*Directions:*
With pictures left out, please repeat word for word the lines from the one containing "Image resolution: width=1568" through the end of the records.

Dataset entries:
= Beginning of Section =
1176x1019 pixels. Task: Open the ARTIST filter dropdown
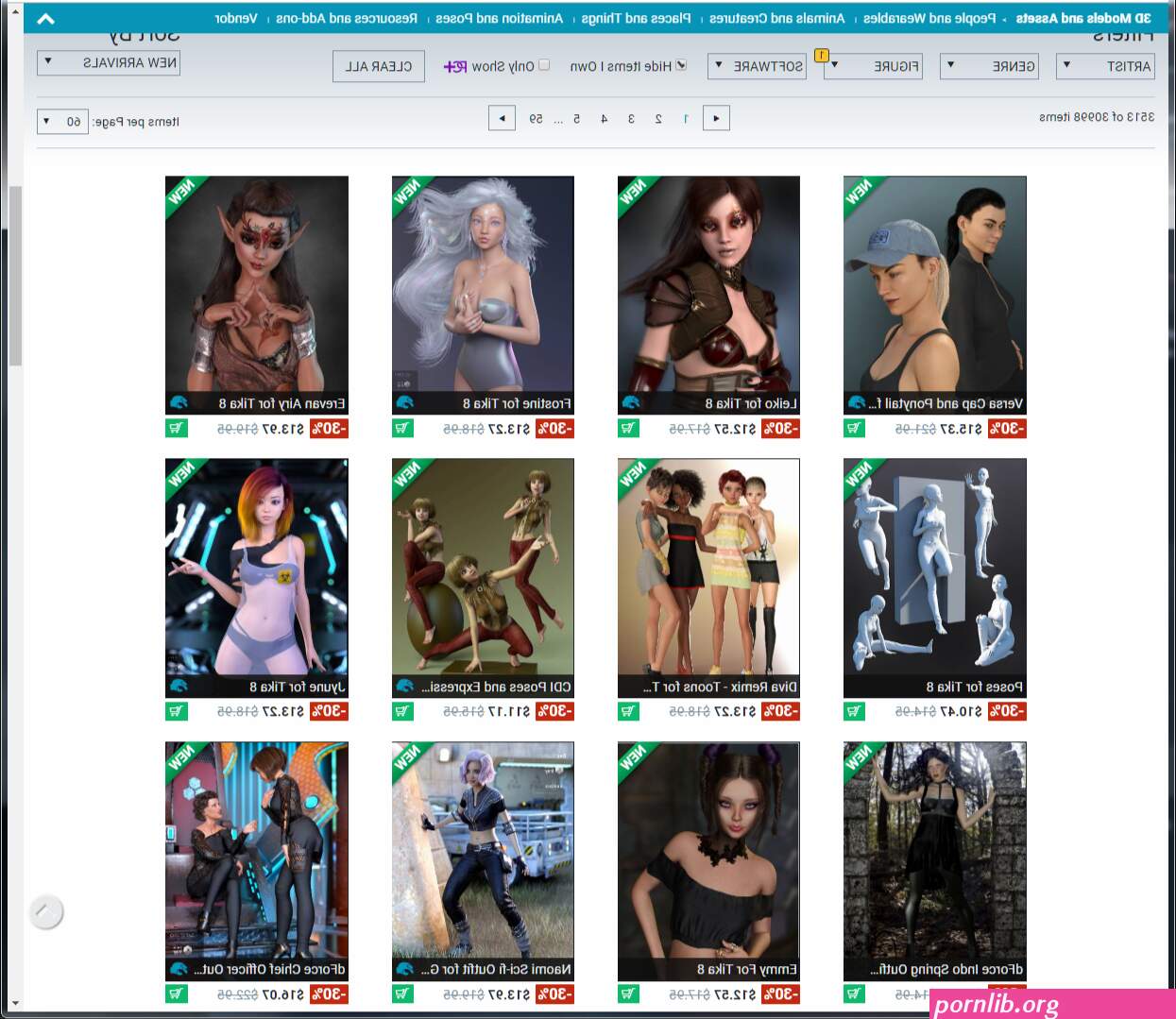(1104, 65)
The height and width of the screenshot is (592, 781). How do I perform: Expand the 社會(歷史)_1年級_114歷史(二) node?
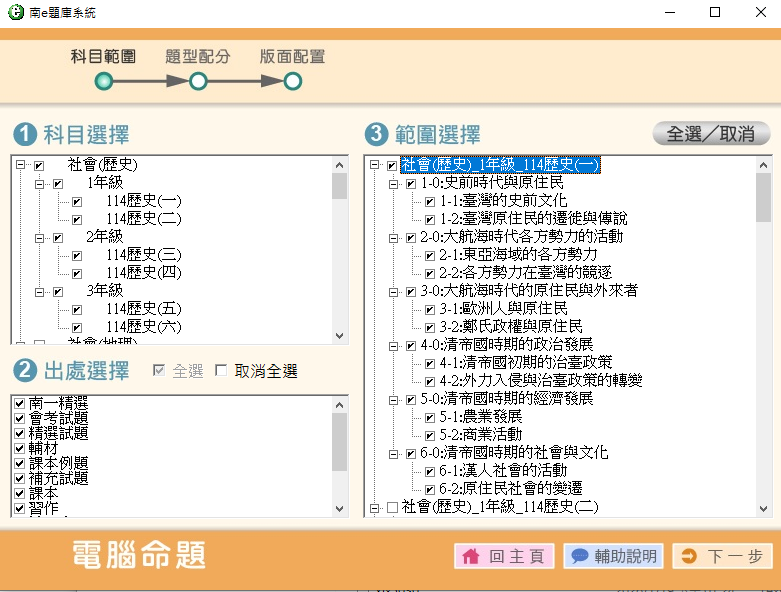(x=374, y=507)
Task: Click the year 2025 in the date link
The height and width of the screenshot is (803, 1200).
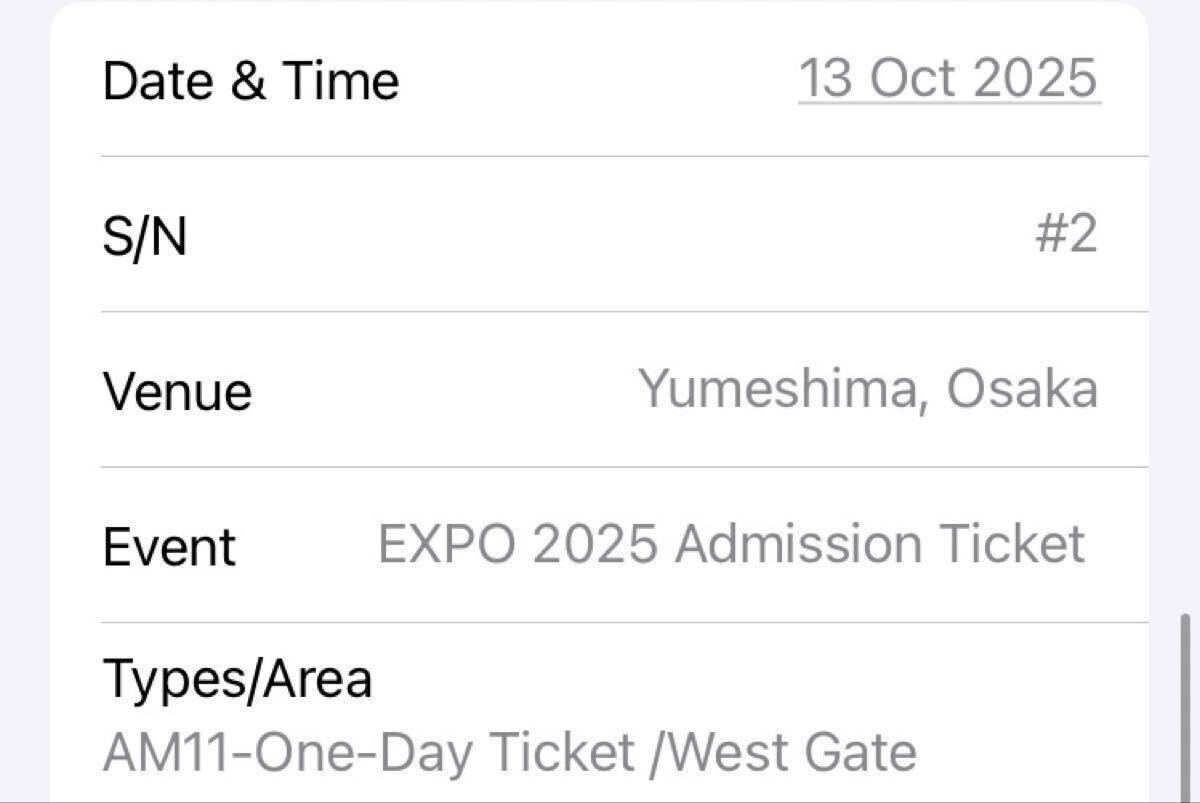Action: click(1035, 78)
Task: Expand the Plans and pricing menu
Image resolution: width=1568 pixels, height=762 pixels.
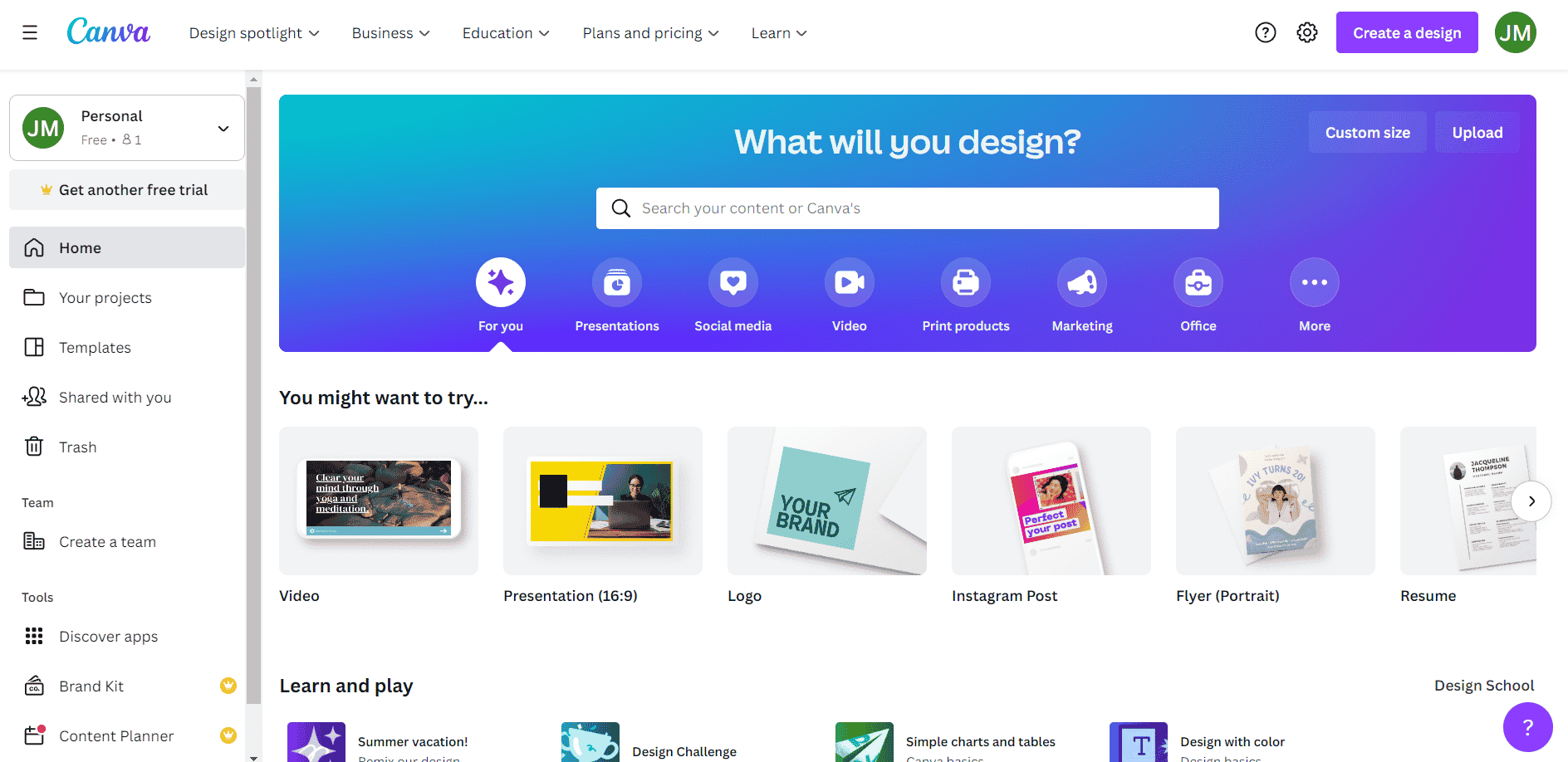Action: (x=650, y=33)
= End of Section =
*Output:*
Image resolution: width=1568 pixels, height=762 pixels.
Action: (x=650, y=33)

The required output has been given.